Mientras contemplaba como el fuego devoraba la cabeza del animal, un pájaro que había posado sobre un árbol cercano cantó alegremente. Sigfrido lo escuchó detenidamente y entendió las siguientes palabras:
- Si quieres convertirte en un ser invencible, despójate de tus ropas y úntate con la grasa del dragón.
Sigfrido no se lo pensó dos veces y siguiendo las indicaciones del pájaro se untó todo el cuerpo con la grasa del dragón. Pero cuando lo estaba haciendo una hoja de un árbol voló hasta posarse entre sus hombros. Aquella parte del cuerpo del héroe quedó sin untarse en grasa volviéndola más vulnerable. Cuando hubo concluido, cogió la cabeza del dragón y regresó al taller del armero. Cuanto más se acercaba a éste, más crecía su ira, pues intuía que el armero era conocedor de la existencia del dragón, y que había querido que éste lo matara.

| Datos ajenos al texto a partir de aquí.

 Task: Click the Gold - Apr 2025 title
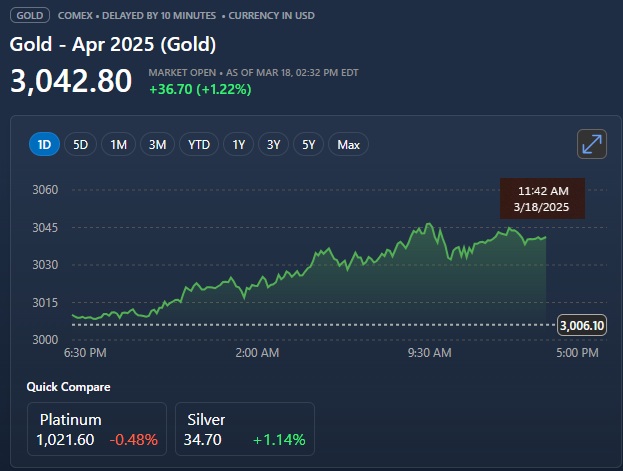(113, 45)
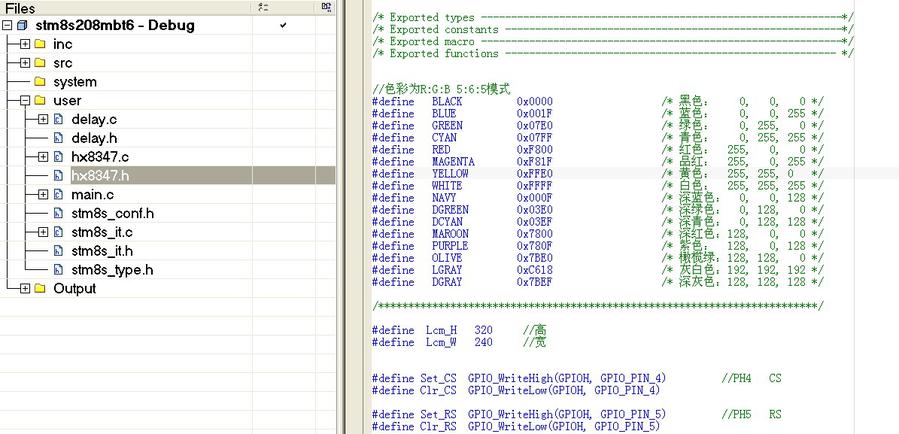The width and height of the screenshot is (899, 434).
Task: Expand the hx8347.c file node
Action: (43, 157)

Por su parte, Miner había visto a Sigfrido avanzar hacia él con determinación, y no le había gustado para nada la expresión de su rostro. Se sobresaltó cuando vio el trofeo que portaba, y que no era otro que la mismísima cabeza del dragón. Rápidamente corrió a esconderse pues era consciente del enfado de Sigfrido.
- ¡Miner! ¡Miner! ¿Dónde te has metido? –gritaba Sigfrido mientras dejaba la cabeza del dragón sobre el suelo y comenzaba a mover todos los utensilios, que había en el taller de un lado a otro.
 Pero por más que lo buscó no consiguió encontrarlo por ningún lado y decidió emprender su camino. Viajó durante bastante tiempo sin a penas descanso. Recorrió valles. Ascendió montañas. Cruzó ríos. Se embarcó con su caballo hasta llegar a una costa lejana y desconocida para él. El noble animal ascendió una montaña rocosa hasta su cima donde encontraron un castillo rodeado por una muralla de llamas. Sigfrido sintió curiosidad por saber quien habitaba en el castillo, y porqué éste aparecía protegido por las llamas. Durante unos momentos meditó qué podía hacer. Justo el tiempo en el que una voz le dijo:
- Rompe el encantamiento. Atraviesa las llamas con determinación. La más hermosa doncella será tu recompensa.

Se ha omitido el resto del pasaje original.